For the time being, SICI seems set to continue to be a standard method to estimate excitability in a GABAA-ergic circuit in the human cortex; it has become more complex over the years, and interpretations of changes in effectiveness more complex. However, SICI still retains a favoured status because of the ease with which it can be elicited and its familiarity.

As a coda it is worth noting that we had obtained a very similar result some 7 years earlier (Day et al. 1987) and demonstrated it to The Physiological Society at a London meeting. At the time we were investigating the interaction between what was then the new method of TMS and the older technique of transcranial electric stimulation (TES).
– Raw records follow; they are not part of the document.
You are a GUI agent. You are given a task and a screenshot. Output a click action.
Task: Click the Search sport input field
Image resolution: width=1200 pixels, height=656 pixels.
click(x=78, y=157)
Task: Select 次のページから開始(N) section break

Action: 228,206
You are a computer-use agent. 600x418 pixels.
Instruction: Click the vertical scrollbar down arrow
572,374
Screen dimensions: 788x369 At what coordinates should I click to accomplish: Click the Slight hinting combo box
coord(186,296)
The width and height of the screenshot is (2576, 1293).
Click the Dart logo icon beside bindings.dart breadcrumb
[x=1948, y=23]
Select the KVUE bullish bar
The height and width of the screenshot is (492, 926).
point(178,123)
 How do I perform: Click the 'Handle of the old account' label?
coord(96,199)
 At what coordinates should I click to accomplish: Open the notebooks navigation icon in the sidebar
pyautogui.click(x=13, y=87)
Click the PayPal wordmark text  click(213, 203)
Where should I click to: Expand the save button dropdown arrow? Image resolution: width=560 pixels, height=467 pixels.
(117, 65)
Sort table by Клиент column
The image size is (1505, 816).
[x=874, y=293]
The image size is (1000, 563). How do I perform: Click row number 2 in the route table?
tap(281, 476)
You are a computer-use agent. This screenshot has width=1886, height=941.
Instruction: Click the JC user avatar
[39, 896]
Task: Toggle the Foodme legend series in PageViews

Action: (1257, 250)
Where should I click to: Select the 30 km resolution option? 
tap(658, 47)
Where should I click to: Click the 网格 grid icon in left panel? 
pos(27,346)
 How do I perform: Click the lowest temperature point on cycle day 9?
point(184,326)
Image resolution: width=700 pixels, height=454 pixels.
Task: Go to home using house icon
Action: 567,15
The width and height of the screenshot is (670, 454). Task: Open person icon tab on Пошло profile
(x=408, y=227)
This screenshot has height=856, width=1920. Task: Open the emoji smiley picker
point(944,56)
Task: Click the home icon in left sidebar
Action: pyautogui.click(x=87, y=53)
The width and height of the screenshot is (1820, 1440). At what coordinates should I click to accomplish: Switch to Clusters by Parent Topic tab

We had found that TMS pulses facilitated the responses to TES whereas TES, at least at low intensities, suppressed the response to TMS. Our conclusion was that this indicated TES and TMS were activating the brain in different ways. We interpreted it as an indirect confirmation of our speculations that TES activated axons of corticospinal neurones whereas TMS activated the same neurones trans-synaptically.

Although we were intrigued by the effect, the paper was never written up fully because we found the inhibition to be very unpredictable. We now know that the intensity of the TES pulse has to be carefully adjusted. If too high, it activates corticospinal output neurones directly and there is facilitation of TMS responses because of summation of the two descending volleys in the spinal cord. If TES is reduced too far then it fails to activate sufficient inhibitory neurones to produce SICI. In fact, if we had used cathodal TES, which has a higher threshold for axonal activation than anodal TES, SICI would have been much clearer. We had to wait several years before one of us (we cannot recall who) had the simple idea of interacting two TMS pulses instead.